Cats go well with lasers! We found a ceramic cat on eBay and put it in the announcement and named it… LASER CAT!
What makes this a great thing to digitize? LASER CAT is a great candidate for scanning because it’s all one piece, and as the MakerBot Digitizer spins it around, the laser can see all the parts. LASER CAT has no occlusions, which are parts of a model that obscure other parts of the model. If the camera can’t see the laser, then it can’t render that part. Occlusions form the internal harbors of an object, like the armpits of objects… always there, but not always seen. One of the superpowers of the MakerBot Digitizer is the ability to deal with hidden geometry— the software will fill in the holes— but we don’t need that superpower for this model.

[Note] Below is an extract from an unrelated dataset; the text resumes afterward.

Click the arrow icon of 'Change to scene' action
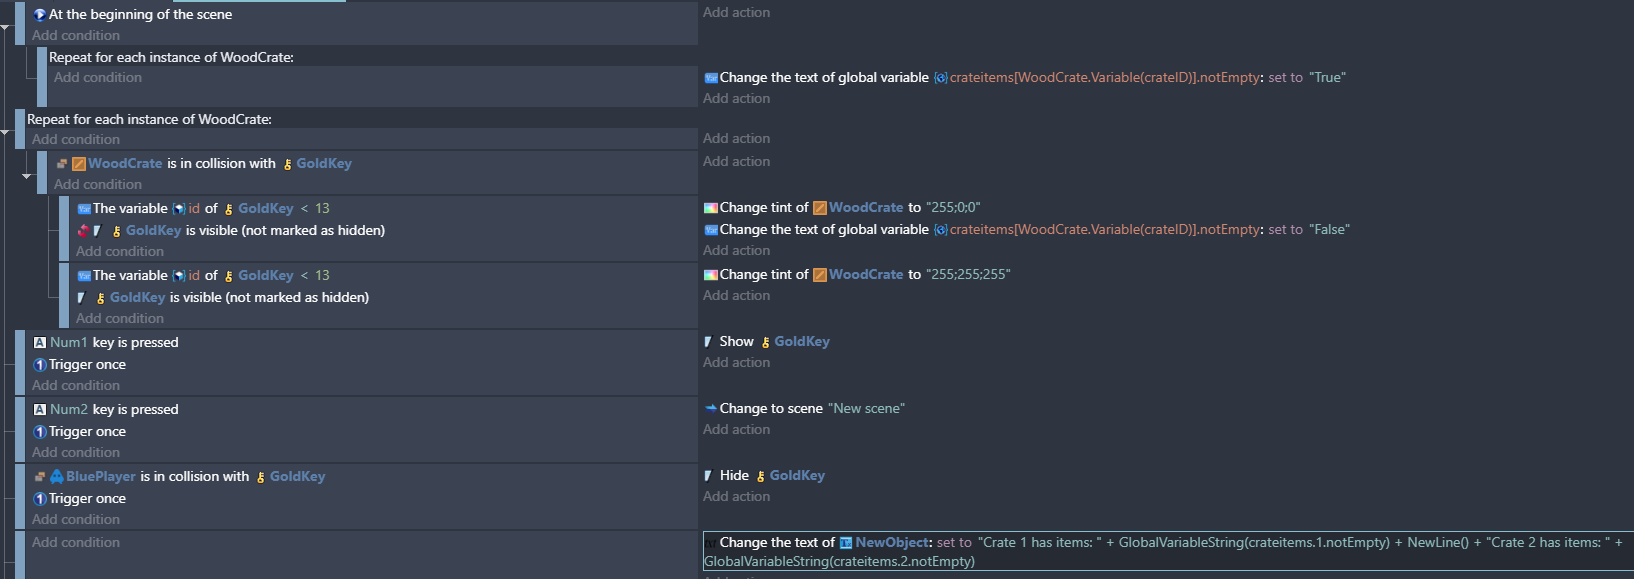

What is the challenge? So LASER CAT does present a challenge to the MakerBot Digitizer because LASER CAT has a reflective surface. If you scan things that are reflective without dulling the surface, you may get some weird results. To make LASER CAT non-reflective, I sprayed it with some dry shampoo, which is basically an aerosol can of rice starch. I did this in a well ventilated area and the result was a fine layer of powder over the whole thing. Now the lasers won’t reflect off of the object and I stand a much better chance of getting a clean scan. I washed the dust off the cat when I was done digitizing it.
Result: LASER CAT scanned beautifully on the first try. Here is a close up of the mesh so you can get an idea of the density of the 211,034 triangles that make up this model. It didn’t require any post processing. It’s a nearly perfect copy. The MakerBot Digitizer software made it easy to share LASER CAT on Thingiverse and just because it came out great, don’t be afraid to post process and make a derivative.
We went ahead and made a derivative with actual lasers, which you can check out on Thingiverse as well.